=== Data for this task ===
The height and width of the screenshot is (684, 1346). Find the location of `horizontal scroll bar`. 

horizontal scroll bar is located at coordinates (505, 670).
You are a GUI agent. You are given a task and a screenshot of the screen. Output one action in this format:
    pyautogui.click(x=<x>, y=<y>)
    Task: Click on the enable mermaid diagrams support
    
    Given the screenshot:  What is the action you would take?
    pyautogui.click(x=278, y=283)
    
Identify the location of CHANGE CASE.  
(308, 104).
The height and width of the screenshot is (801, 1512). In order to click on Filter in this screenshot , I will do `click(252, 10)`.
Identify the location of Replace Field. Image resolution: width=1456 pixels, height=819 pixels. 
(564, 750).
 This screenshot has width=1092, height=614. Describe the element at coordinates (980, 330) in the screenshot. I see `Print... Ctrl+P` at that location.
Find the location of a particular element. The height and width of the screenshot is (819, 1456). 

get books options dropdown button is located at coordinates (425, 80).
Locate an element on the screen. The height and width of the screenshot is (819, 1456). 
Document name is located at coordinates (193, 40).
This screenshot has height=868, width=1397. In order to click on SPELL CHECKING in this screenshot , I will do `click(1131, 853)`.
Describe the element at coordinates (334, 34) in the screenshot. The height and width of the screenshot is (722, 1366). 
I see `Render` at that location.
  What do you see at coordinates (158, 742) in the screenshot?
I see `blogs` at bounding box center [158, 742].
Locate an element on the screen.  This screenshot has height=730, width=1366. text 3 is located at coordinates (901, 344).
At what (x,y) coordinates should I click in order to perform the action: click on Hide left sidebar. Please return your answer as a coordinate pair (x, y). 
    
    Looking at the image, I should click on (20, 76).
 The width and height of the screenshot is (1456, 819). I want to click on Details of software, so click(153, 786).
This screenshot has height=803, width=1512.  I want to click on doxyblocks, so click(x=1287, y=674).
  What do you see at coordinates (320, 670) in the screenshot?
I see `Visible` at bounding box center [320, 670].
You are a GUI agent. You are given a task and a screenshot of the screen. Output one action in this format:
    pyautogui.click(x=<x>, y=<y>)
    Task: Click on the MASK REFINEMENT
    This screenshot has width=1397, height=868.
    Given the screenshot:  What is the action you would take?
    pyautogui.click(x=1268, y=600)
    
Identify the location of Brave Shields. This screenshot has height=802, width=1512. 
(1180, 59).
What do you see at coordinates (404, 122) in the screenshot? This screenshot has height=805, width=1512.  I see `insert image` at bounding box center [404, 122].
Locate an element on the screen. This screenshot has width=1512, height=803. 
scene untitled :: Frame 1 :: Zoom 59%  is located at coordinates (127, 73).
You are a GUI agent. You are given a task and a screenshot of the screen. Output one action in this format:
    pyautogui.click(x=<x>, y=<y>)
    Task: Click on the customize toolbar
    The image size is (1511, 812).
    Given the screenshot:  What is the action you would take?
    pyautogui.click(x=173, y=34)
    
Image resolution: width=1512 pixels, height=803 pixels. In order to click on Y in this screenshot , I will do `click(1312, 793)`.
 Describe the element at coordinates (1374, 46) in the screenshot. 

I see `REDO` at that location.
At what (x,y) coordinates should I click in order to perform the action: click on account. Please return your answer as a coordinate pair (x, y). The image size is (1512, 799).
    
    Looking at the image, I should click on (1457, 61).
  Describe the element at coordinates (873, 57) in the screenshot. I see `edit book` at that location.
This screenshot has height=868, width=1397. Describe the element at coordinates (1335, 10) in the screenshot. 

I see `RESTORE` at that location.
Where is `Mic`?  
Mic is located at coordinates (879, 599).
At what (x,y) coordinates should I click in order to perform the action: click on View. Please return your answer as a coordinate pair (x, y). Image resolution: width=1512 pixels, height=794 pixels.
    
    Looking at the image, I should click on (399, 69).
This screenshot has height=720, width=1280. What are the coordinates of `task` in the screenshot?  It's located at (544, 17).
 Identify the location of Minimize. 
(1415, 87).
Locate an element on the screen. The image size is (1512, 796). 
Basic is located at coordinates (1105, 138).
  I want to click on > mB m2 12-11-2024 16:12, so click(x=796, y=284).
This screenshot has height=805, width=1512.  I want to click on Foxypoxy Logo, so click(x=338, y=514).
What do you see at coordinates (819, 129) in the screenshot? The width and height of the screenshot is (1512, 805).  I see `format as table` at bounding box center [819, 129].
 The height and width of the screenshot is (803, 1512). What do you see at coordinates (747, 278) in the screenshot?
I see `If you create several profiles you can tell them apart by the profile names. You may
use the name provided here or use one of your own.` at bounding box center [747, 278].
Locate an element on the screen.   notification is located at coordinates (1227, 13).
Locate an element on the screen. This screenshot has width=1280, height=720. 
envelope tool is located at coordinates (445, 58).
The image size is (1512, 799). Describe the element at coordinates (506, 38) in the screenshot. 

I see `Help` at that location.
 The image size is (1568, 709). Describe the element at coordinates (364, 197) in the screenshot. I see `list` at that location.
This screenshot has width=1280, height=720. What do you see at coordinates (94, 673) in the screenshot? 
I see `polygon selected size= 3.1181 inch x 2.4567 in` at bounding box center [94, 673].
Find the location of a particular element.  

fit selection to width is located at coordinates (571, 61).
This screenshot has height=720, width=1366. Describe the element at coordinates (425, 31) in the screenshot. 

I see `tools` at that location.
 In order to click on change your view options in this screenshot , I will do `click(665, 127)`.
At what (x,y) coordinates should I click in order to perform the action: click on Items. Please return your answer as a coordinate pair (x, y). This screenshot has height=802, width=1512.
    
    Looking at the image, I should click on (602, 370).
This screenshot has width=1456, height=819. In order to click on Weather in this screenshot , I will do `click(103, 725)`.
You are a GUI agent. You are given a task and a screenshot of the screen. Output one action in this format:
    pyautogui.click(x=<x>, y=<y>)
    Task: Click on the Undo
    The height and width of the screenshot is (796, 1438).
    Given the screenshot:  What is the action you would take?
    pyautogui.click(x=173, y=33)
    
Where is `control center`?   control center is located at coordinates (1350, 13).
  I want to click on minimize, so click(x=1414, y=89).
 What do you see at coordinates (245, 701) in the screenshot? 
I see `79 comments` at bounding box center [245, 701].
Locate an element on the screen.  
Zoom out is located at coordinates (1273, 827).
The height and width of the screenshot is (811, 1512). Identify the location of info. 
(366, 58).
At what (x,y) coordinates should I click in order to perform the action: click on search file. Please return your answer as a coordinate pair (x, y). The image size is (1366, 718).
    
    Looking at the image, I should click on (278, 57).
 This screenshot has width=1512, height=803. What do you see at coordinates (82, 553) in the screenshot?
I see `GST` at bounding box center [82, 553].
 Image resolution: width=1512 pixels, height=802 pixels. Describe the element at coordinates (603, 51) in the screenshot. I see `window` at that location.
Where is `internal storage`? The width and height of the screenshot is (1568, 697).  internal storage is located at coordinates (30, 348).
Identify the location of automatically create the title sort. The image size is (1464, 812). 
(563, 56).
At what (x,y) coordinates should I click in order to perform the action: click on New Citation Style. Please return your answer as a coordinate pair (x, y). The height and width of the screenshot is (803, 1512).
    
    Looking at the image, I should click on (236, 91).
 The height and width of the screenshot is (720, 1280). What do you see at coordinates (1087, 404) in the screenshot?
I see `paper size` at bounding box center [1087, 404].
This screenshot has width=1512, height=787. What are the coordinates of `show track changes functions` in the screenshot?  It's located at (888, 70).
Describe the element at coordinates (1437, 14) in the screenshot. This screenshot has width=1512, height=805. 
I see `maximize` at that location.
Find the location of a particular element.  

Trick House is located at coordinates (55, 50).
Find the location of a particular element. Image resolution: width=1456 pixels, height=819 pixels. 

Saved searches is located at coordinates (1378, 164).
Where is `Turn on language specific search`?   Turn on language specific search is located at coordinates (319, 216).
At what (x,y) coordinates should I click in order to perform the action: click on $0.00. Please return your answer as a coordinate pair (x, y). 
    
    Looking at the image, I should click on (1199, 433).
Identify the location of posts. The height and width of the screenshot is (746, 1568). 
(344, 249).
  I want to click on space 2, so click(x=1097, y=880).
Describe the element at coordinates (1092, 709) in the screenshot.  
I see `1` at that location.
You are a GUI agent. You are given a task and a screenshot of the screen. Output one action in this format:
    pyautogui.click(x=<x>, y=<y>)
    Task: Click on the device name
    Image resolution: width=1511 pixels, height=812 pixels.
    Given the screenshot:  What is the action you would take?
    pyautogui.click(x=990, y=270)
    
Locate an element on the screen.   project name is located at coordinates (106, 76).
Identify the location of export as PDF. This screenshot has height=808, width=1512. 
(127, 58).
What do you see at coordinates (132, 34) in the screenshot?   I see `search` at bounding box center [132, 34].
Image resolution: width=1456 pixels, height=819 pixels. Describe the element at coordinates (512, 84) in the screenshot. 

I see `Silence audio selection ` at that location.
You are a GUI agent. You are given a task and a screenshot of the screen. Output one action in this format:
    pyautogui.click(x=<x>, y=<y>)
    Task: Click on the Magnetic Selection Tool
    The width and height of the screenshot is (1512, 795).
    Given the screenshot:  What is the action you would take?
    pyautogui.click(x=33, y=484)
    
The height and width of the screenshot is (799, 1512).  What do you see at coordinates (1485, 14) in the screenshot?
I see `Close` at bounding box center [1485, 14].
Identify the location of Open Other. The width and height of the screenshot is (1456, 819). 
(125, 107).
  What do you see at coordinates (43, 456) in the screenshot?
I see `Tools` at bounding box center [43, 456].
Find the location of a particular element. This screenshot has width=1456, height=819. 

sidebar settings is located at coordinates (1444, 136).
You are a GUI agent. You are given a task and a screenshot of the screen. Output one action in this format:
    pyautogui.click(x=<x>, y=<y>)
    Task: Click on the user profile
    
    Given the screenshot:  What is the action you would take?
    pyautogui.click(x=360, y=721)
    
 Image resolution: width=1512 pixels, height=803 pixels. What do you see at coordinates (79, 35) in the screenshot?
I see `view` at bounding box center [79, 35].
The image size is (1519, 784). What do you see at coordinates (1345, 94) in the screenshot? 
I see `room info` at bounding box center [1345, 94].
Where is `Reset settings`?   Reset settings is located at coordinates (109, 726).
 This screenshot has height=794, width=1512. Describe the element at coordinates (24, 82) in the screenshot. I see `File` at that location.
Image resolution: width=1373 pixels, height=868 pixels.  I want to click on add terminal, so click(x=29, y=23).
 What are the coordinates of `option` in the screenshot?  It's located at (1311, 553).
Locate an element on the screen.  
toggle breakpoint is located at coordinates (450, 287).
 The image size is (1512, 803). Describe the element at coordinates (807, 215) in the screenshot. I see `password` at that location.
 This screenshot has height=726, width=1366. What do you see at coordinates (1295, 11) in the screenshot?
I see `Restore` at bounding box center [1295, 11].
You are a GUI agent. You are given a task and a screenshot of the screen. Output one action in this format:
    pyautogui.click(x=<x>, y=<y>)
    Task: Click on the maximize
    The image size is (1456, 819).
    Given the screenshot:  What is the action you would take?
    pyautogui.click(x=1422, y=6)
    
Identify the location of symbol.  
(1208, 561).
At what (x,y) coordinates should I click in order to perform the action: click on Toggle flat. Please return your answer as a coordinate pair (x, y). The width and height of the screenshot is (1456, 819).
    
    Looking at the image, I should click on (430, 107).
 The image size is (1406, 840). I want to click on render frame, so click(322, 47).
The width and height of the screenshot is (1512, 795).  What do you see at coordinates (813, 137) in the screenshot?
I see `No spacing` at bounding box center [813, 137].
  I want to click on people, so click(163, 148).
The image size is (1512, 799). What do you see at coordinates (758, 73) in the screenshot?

=== Written problem ===
Copy out the lines between the one holding "Identify the location of export" and the one holding "What do you see at coordinates (132, 34)", inclusive, switching "screenshot" to "display" and leaving everything else unchanged.

=== Expected answer ===
Identify the location of export as PDF. This display has height=808, width=1512. 
(127, 58).
What do you see at coordinates (132, 34) in the display?   I see `search` at bounding box center [132, 34].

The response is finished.